We think of the deep sea as a kind of desert concealing its life beneath a veil of water, but that is an image of recent centuries. The untouched ocean was teeming with life. Historical descriptions of New England say that lobsters used to wash up into giant piles on shore after a storm. The past century or so have established in our minds a normal image of an ocean of scarcity, where nets have to be cast deeply to haul up fish, and ships have to roam across leagues to encounter whales. But the times before human exploitation had the seas filled with life to an unimaginable extent. Vast herds of whales instead of the scattered pods we see now are the remnant of a devastated population surviving after a holocaust. Migrations of fish that you could practically walk on.

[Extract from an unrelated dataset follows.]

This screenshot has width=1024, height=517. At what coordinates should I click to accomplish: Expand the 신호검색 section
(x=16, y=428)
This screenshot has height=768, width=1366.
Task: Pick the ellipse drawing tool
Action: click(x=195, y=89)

This reminds me of a feeling I'd get ever since I watched some screensaver footage of a TV in a bait and tackle shop. It was vintage footage of fisherman from what I'd assume is the early 1900s, and they were tuna fishing. But instead of the sparse catch that I have first hand experience with, where you catch each fish individually and sometimes can watch whole schools pass under the boat without coaxing a single bite, in the footage, these fishermen were lined up on a plank that was practically dipping in the water, and they were HAULING tuna over their shoulders. I wasn't fishing with a rod in the traditional sense. They had rods sure, but those rods caught a tuna the moment it hit the water, they would spend the next 5 seconds making huge efforts to bring the big fish out of the water and to the boat behind them, before casting again.
As physically demanding as it is, I still lament that such an activity is just impossible, even if laws allowed it, simply because the fish stock of the oceans is not longer as abundant.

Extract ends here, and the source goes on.